Die flapsig all the good girls go to hell tänzelt in der Lounge assoziativ launig zu Ariana Grande, doch das sedativ wabbernde wish you were gay wogt entschleunigt klatschend einfach soviel feiner, nicht erst, wenn der Refrain das Stadion und die Lagerfeuergitarre zusammenzubringen versucht. Also ja, Eilish beherrscht Facetten wie das mit funky Gitarrenlicks und Synthiebässen ausgestattete my strange addiction oder den unterkühlten Dancefloor von bury a friend mit treibem Design, sorgt für minimale Tanzmoves in stilisierten Hipster-Lokalen, in denen man nicht schwitzen kann.
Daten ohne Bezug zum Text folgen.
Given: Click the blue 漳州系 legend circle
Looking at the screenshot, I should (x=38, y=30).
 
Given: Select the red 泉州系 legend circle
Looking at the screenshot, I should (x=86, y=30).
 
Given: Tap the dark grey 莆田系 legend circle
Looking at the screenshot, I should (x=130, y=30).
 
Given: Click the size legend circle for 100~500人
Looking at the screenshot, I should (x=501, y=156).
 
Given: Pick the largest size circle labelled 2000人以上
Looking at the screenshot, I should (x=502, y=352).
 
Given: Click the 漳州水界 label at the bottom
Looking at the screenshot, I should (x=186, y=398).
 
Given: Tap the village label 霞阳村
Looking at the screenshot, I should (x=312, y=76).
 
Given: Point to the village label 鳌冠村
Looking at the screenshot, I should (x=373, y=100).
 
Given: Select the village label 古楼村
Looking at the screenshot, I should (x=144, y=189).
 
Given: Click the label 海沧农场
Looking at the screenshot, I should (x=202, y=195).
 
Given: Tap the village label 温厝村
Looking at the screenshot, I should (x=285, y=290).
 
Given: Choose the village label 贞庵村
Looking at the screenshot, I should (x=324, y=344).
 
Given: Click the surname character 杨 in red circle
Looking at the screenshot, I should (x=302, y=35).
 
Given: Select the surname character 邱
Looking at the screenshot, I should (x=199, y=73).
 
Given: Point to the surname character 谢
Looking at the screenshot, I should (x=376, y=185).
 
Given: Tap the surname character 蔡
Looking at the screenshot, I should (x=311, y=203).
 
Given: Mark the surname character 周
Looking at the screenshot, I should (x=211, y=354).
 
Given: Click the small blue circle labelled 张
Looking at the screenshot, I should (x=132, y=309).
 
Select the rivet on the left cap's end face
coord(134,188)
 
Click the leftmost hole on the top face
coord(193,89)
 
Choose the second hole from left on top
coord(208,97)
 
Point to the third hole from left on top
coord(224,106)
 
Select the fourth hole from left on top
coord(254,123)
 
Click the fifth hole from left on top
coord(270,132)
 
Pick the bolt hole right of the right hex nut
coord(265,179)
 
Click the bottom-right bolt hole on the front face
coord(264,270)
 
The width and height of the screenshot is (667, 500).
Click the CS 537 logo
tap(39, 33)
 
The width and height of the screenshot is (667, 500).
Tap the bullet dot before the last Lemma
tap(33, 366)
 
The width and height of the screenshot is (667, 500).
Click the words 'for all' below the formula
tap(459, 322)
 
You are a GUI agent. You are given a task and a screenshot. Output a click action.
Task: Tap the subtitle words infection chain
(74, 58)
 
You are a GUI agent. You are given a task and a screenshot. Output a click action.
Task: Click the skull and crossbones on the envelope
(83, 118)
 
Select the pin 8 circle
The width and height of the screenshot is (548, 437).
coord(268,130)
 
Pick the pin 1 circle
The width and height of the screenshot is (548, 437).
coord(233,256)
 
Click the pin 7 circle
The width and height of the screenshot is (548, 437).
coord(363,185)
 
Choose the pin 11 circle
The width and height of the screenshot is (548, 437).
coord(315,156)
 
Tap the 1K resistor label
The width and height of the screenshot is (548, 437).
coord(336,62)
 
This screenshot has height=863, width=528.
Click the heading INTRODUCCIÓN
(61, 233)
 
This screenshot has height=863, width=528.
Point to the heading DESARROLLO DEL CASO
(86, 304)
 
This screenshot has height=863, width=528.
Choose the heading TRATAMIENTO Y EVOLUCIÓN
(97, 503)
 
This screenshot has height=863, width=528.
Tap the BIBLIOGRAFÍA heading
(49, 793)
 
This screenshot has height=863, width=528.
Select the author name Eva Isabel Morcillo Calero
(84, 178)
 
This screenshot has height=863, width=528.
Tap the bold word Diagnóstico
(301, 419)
Doch erinnern wird man sich nach dem enthusiastisch feiernden Augenblick wohl eher an das irgendwo zwischen fragiler Banjo-Nummer mit Helium-Stimme schmusende 8, die spooky ihren Drive findende Halluzinogen-Kinderspieluhr ilomilo oder die vage bleibende Pianoballade listen before i go im melancholischen Halbschlaf, die perlend das Cinemascope alter Klassiker skizziert, dabei aber doch nicht greifbar wird, bevor der elegische Epilog goodbye als versöhnlicher Abspann die wunderbar unspektakulär auf Einkehr gepolte Schlußphase von When We All Fall Asleep, Where Do We Go? eint. Warum man aber auch über When We All Fall Asleep, Where Do We Go? mit Eilish rechnen wird müssen, zeigen die beiden bereits jetzt erwachsendsten Songs der Platte. i love you ist eine universelle Ballsaal-Schönheit und zärtliche Gitarren-Streicheleinheit, die mit kleiner Geste die herzerweichende Gefühle aufgehen lässt und when the party’s over zaubert als sphärisch streichelnder Soul, dreht sich in Zeitlupe unter einerm endlosen Sternenhimmel, der deklariert: Ja, When We All Fall Asleep, Where Do We Go? hätte mit ein paar Kniffen, schlüssigeren Spannungsbogen, strengeren Narrativ, schlüssigerer Songauswahl und weniger juveniler Zielpublikum-Sprunghaftigkeit noch besser ausfallen können. Weswegen die (wertungstechnisch leichten Welpenschutz bekommenden) Platte über weite Strecken eher als Momentaufnahme begeistert, aber auch tatsächlich wenig Zweifel daran lässt, dass Eilish die Zukunft gehören könnte.